Wait, Dver thought. A shield is useful. A witness to my 'struggle' is even better.

"I—I can't!" Dver whimpered, clutching the smoking censer to his chest like a child. "My leg... it's stuck!"

Ren cursed under her breath. "Then stay behind me!"

The three men snarled and charged. Ren was fast—terrifyingly fast for an Outer Disciple—but she was one person against three Rank-9 cultivators. She parried the first blade, ducked the second, but the third man circled around her, aiming a lethal thrust at Dver's throat to end the "easy" target.

Dver watched the blade approach. In his perception, the world slowed to a crawl. He could see the microscopic chips in the attacker's sword. He could see the sweat flying off the man's brow.

As the blade was inches from his skin, Dver "tripped."

He fell backward, flailing his arms. In that "accidental" movement, the heavy bronze censer swung in a wide, clumsy arc. It looked like the desperate act of a coward.

CRACK.

The solid bronze hit the attacker squarely in the temple with the force of a battering ram. The man's skull didn't just fracture; it collapsed inward. He was dead before his body hit the floor, his sword clattering harmlessly against the stone.

Ren, busy fending off the other two, didn't see the impact. She only saw the man fall.

"He... he tripped over the censer!" one of the remaining attackers yelled, his eyes widening.

"Luck!" the other roared, swinging at Ren again.

Dver scrambled to his feet, "accidentally" stepping on the hand of the dead man. His weight, backed by the Asura's Iron-Blood density, crushed the bones into powder. He "panicked," swinging the smoking censer again.

It looked like a blind, terrified flail. But the edge of the bronze burner caught the second attacker's throat. The man collapsed, gurgling, his windpipe shattered.

Ren finished the third man with a clean thrust through the heart. She turned around, breathing heavily, her sword dripping with blood. She looked at the two bodies near Dver, then at the "trembling" boy who was currently sobbing into his sleeves.

"You... you're alive," she panted, her eyes softening with a mix of pity and disbelief.

"I—I hit them," Dver blubbered, pointing at the bodies with a shaking finger. "I just swung the pot! I didn't mean to! I'm sorry! Please don't kill me!"

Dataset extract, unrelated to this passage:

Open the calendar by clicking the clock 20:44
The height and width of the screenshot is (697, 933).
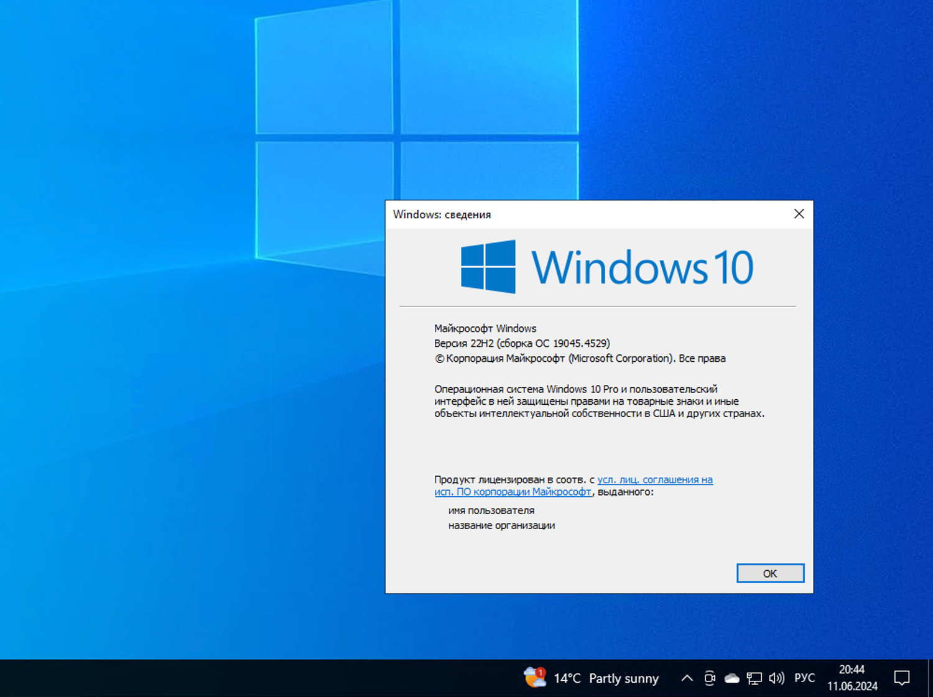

Ren sighed, sheathing her sword. She walked over and put a firm hand on his shoulder. "It was self-defense. If you didn't hit them, we'd both be dead. Listen to me... Dver, right? My name is Ren. My family was purged by the Blood Lotus. I'm only here to get strong enough to leave. You won't survive this maze alone with that smoke."

Dver looked up at her, his eyes watery. "Y-you'll help me?"

"I'll get you to the exit," she said, her voice full of a doomed, noble resolve. "But you have to do exactly what I say. Keep that smoke behind me."

"Thank you, Sister Ren!" Dver cried, bowing low.

As he followed her into the dark, carrying the purple beacon that would draw every killer in the labyrinth to them, Dver's watery eyes went cold and sharp.

"She thinks she's the shepherd," the Void God purred.

"And I," Dver whispered so softly Ren couldn't hear, "am the wolf in the sheep's clothing, following the shepherd to the pen."